## ACTIVITY
Leaving out the pictures, output the lines from the one that contains "Click the red X next to digit requirement" through the end of the material, exactly as they stand.

******************************

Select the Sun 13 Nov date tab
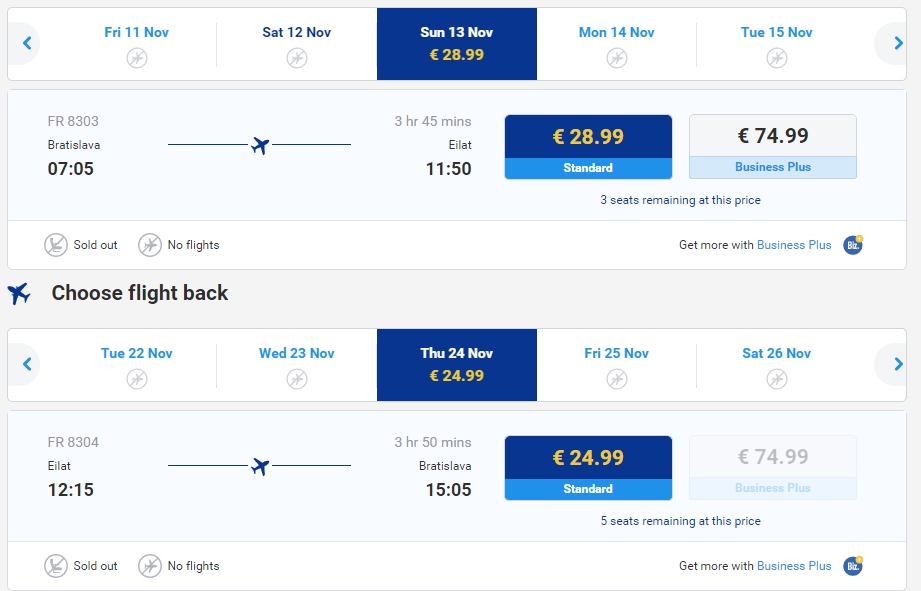921x591 pixels. [457, 44]
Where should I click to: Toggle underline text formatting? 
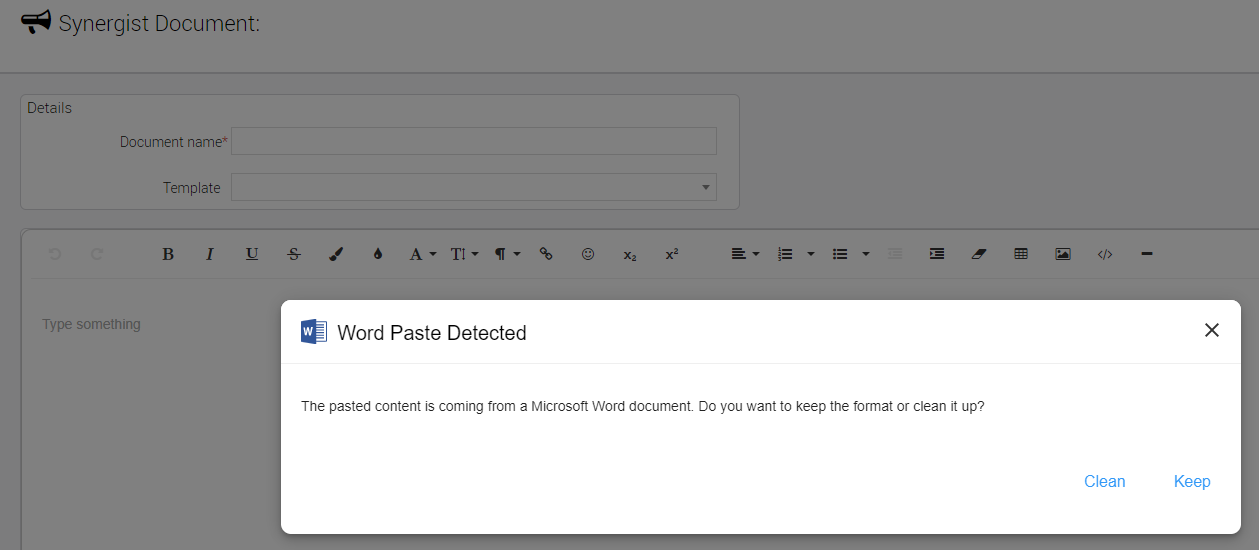pos(252,254)
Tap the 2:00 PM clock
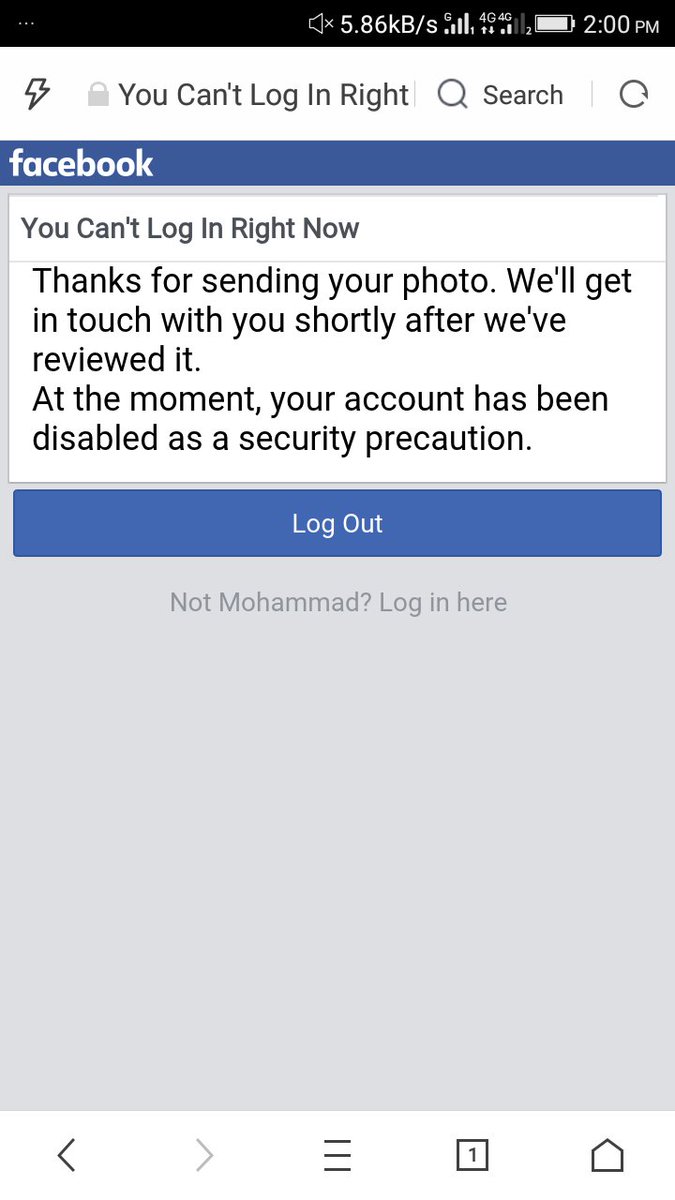The height and width of the screenshot is (1200, 675). [x=621, y=24]
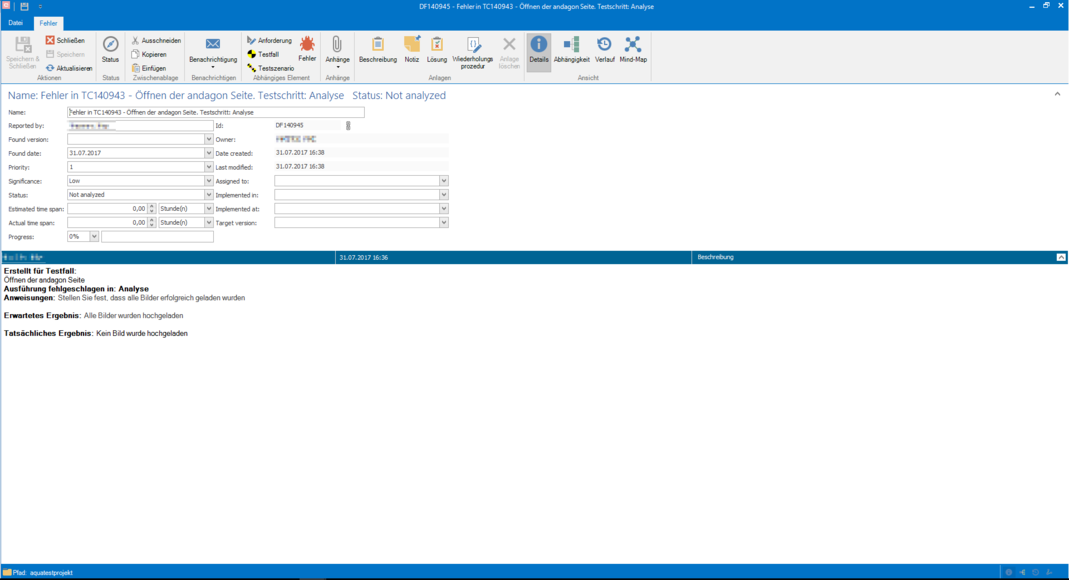The height and width of the screenshot is (580, 1069).
Task: Show the Abhängigkeit view
Action: click(x=571, y=47)
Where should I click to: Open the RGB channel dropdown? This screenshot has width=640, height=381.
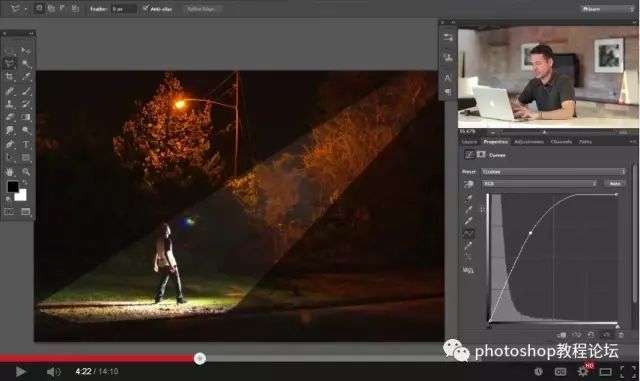pyautogui.click(x=540, y=184)

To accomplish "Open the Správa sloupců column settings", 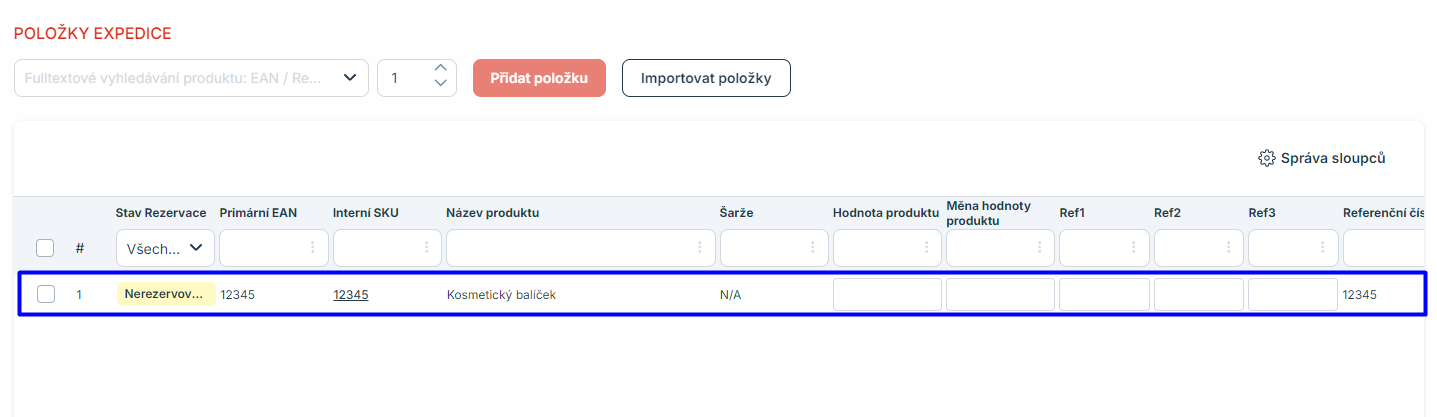I will (x=1321, y=158).
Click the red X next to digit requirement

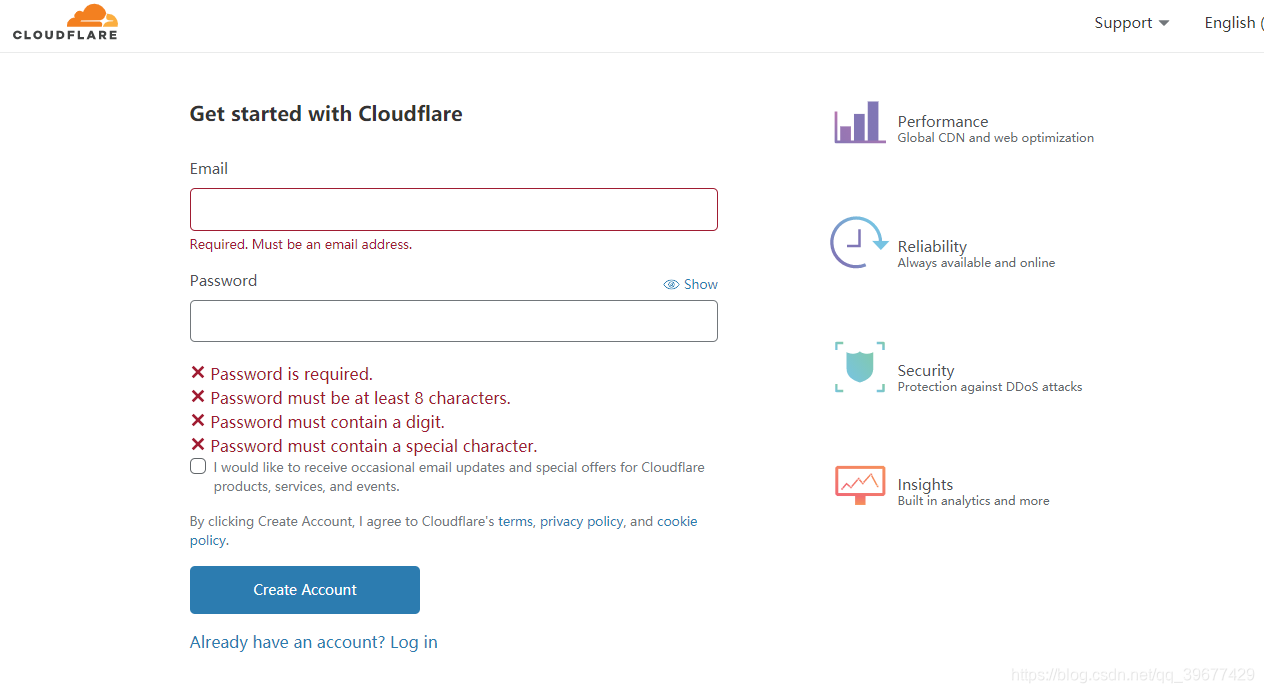198,421
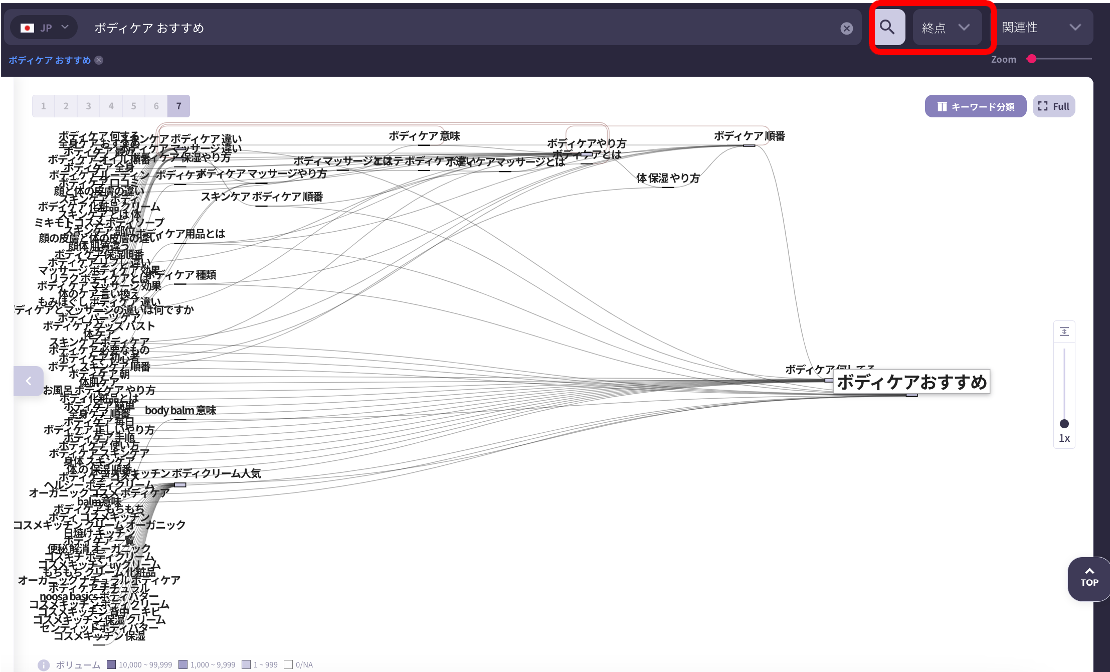Click the magnifying glass search button

click(x=889, y=28)
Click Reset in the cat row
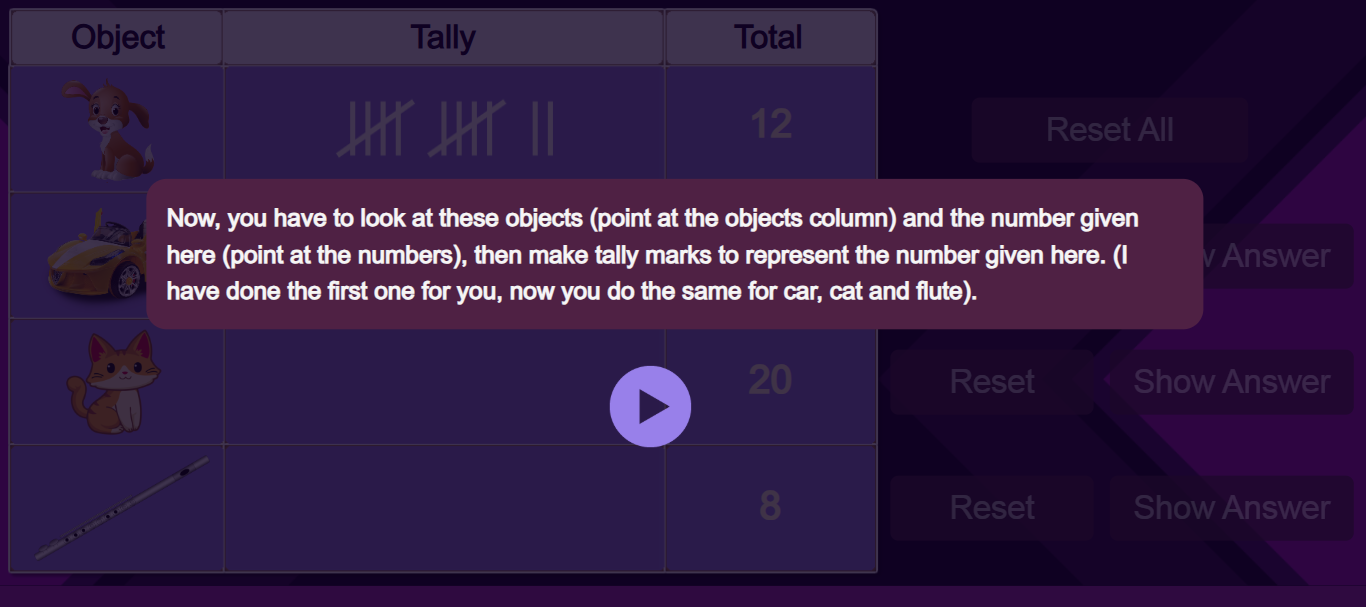The width and height of the screenshot is (1366, 607). point(992,382)
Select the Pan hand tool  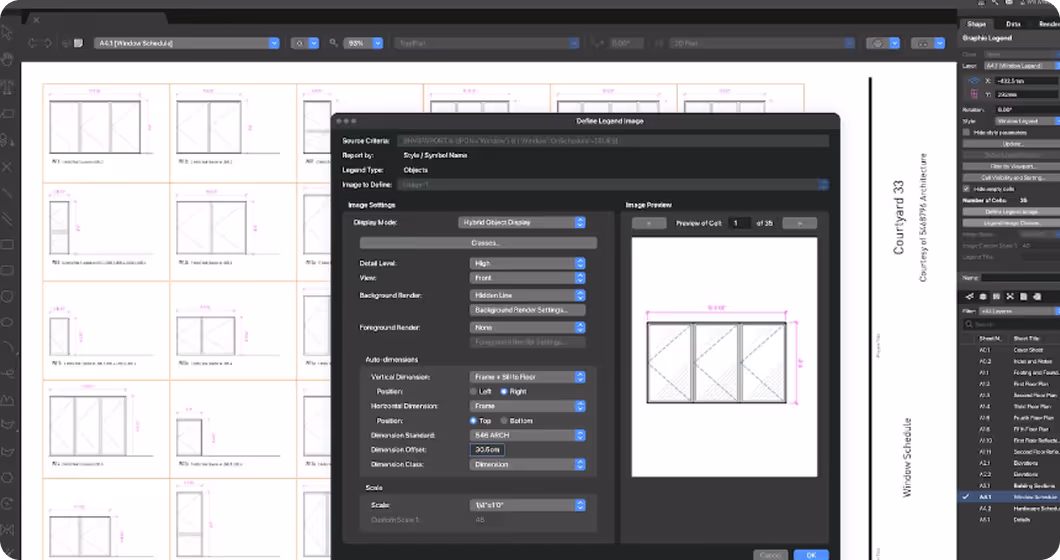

******************************

## EXERCISE RESULT
Click the red X next to digit requirement

198,421
Click the magnifying glass search button

click(x=889, y=28)
Click Reset in the cat row
The width and height of the screenshot is (1366, 607). point(992,382)
Select the Pan hand tool  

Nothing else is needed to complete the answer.